We have benefited enormously from the contributions of both short and long-term volunteers. Depending on the volunteer opportunity you are considering, your experience will be unique. There are different timelines and expectations attached to each opportunity. However, none of these will be easy. The goal of each of these experiences is to bring your passion and excitement to the school and ultimately support our teachers and students. These experiences will push you out of your comfort zone, and we ask you to keep this in mind as you consider applying.

Life as a GGAST volunteer will challenge you with a series of adjustments, including moving to Rwanda, adjusting to new ways of working and socializing, learning a new language, and eating unfamiliar food.
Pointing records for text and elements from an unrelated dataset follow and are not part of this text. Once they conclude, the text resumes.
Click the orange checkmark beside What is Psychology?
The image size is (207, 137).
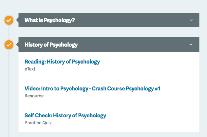(9, 20)
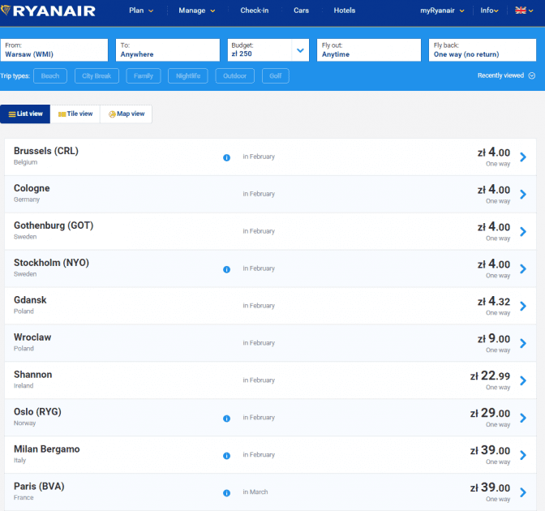
Task: Toggle the City Break trip type
Action: pyautogui.click(x=97, y=76)
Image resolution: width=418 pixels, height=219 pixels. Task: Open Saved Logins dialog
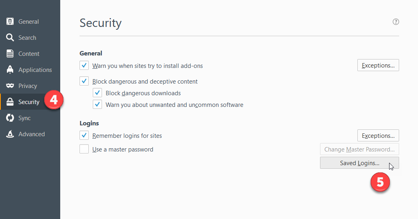point(359,163)
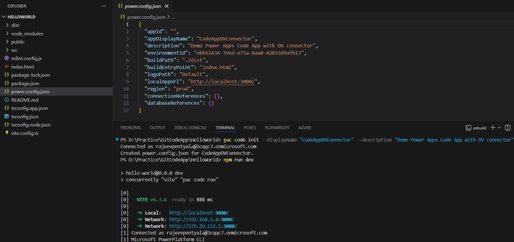Viewport: 514px width, 242px height.
Task: Expand the src folder
Action: [14, 50]
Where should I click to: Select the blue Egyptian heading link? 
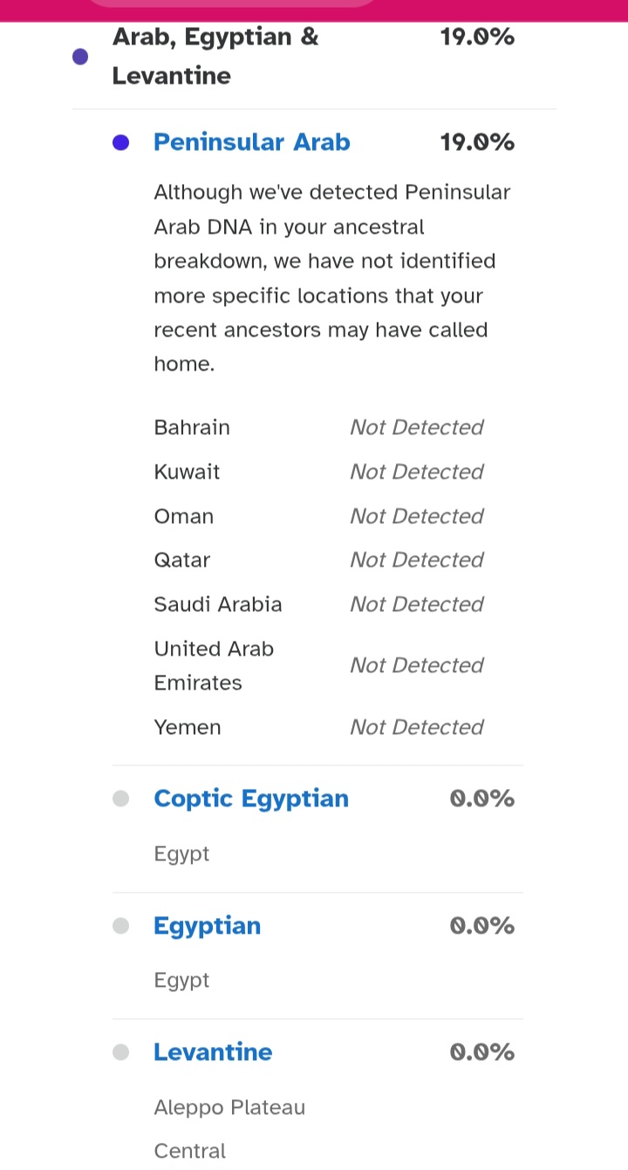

While these may be a part of the excitement and adventure that initially sparked interest in Gashora, the adjustments will require your effort, energy and accommodations. Working at Gashora is an incredible opportunity to dive into a new environment and have an experience that will directly allow you to create change; this is a life changing experience, both for you and for the brilliant students who attend the academy.

(We are thrilled you are considering joining us to volunteer and deeply appreciate the time and expertise that you are dedicating to help our students advance. As a non-profit we are extremely conscious of every dollar we spend and consider ourselves stewards of donated funding. It is expected that short-term volunteers will contribute $40/day to cover housing, food and support.)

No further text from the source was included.